The birth of the American middle class was the product of policy decisions—and the same is true of its death. After the Second World War, America had a debt crisis. It’s expensive to save the world, which is why, as a percentage of gross domestic product, debt in 1945 was far larger than today. The Greatest Generation made some tough choices. President Eisenhower raised the top marginal tax rate to 91 percent (that commie), and America invested in education (the GI Bill), housing, and technology. And the great American middle class led the boom that paid off the debt. In just 17 years the debt was back down to its pre-war level.

Cat Gwynn / Corbis
Turns out that investing in middle-class consumers makes rich people even richer. That’s what President Clinton thought. He raised taxes (modestly) on the rich—up to 39.6 percent—trimmed the federal workforce and invested in middle-class education, emerging technologies, and biomedical research. Once again, a middle class–focused economic policy lifted all boats, including the yachts.
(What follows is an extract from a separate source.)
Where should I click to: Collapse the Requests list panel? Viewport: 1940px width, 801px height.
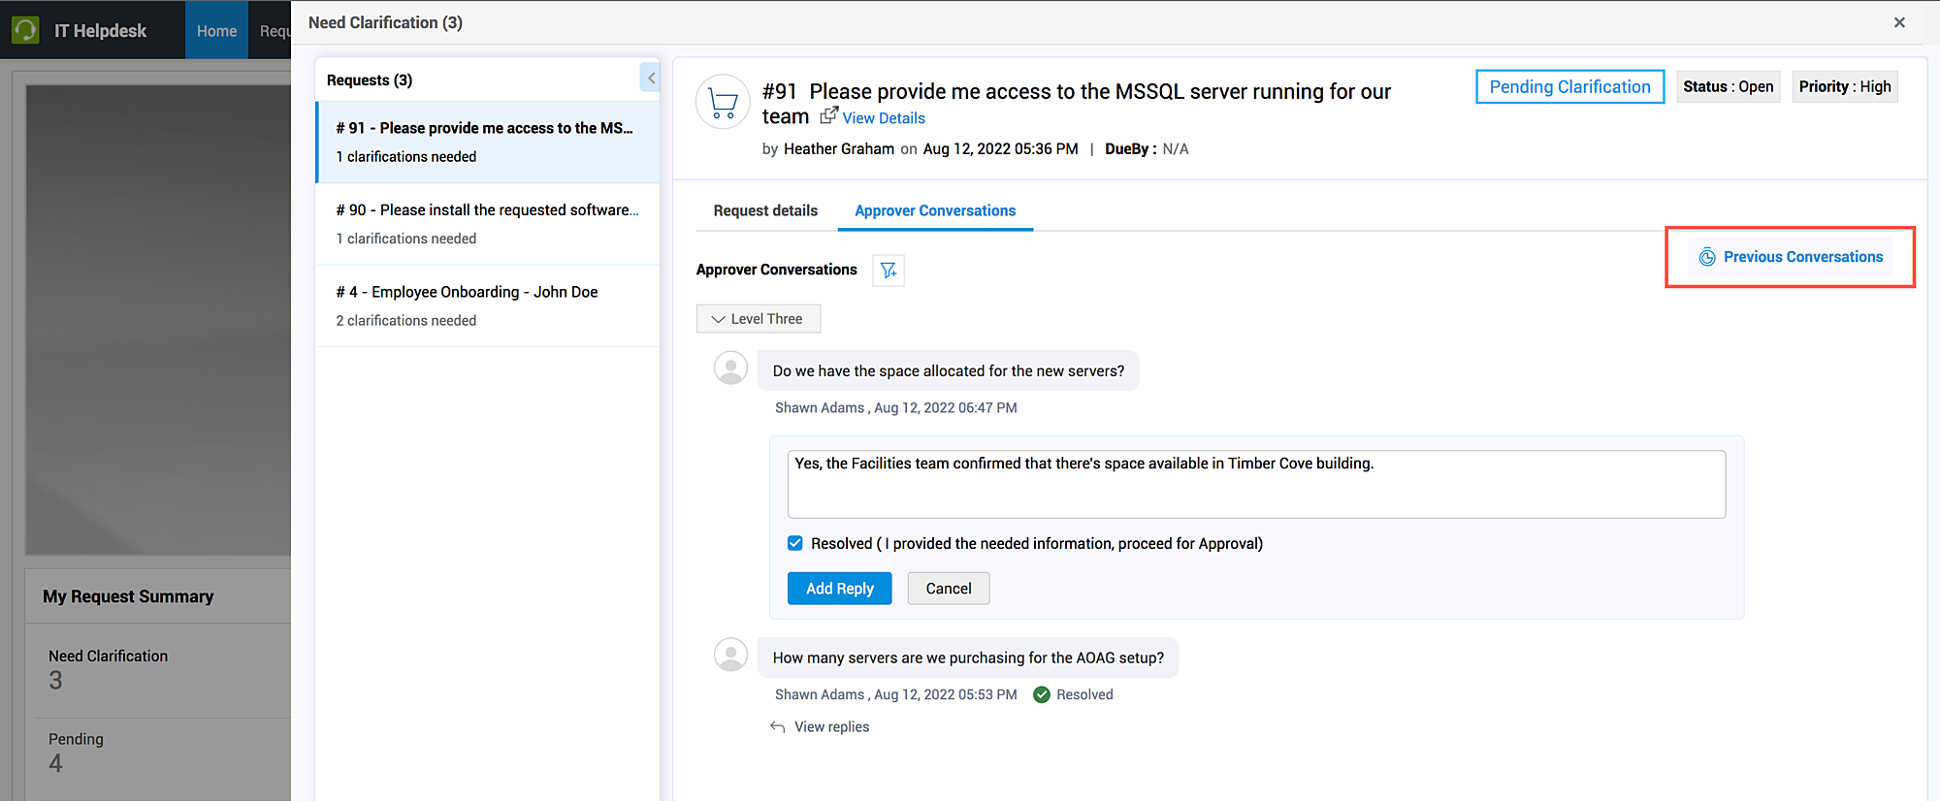click(651, 78)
Today we again face a debt crisis. And to their credit, American elites are worried about it. Panicked is more like it—and for good reason. But where are the blue-ribbon commissions on the decline of the middle class? Our president rightly describes this era as “a make-or-break moment for the middle class,” but across America governors and mayors are forced to lay off teachers, cops, and firefighters—the kinds of people who serve, protect, and educate the middle class, and who can help poor people lift themselves up into the middle class, and members of the middle class lift themselves into prosperity.

No, despite what the president said in his famous flub, the private sector is not doing fine. But at least the private sector has generated 4.3 million new jobs since the recovery began, whereas the public sector has shed 600,000. But we didn’t get into our current mess because we had too many teachers, cops, and firefighters. We got into it because we cut taxes, mostly for the rich, waged two wars on the national CC, and deregulated Wall Street. We will never cure the debt if we don’t address its true causes.

None of this is easy. Of course we have to cut spending. And, obviously, we need more tax revenue. But we have to do it in a way that protects the promise of opportunity for all. The key to paying off our crushing debt, ultimately, is economic growth. And the key to growth is an expanding middle class.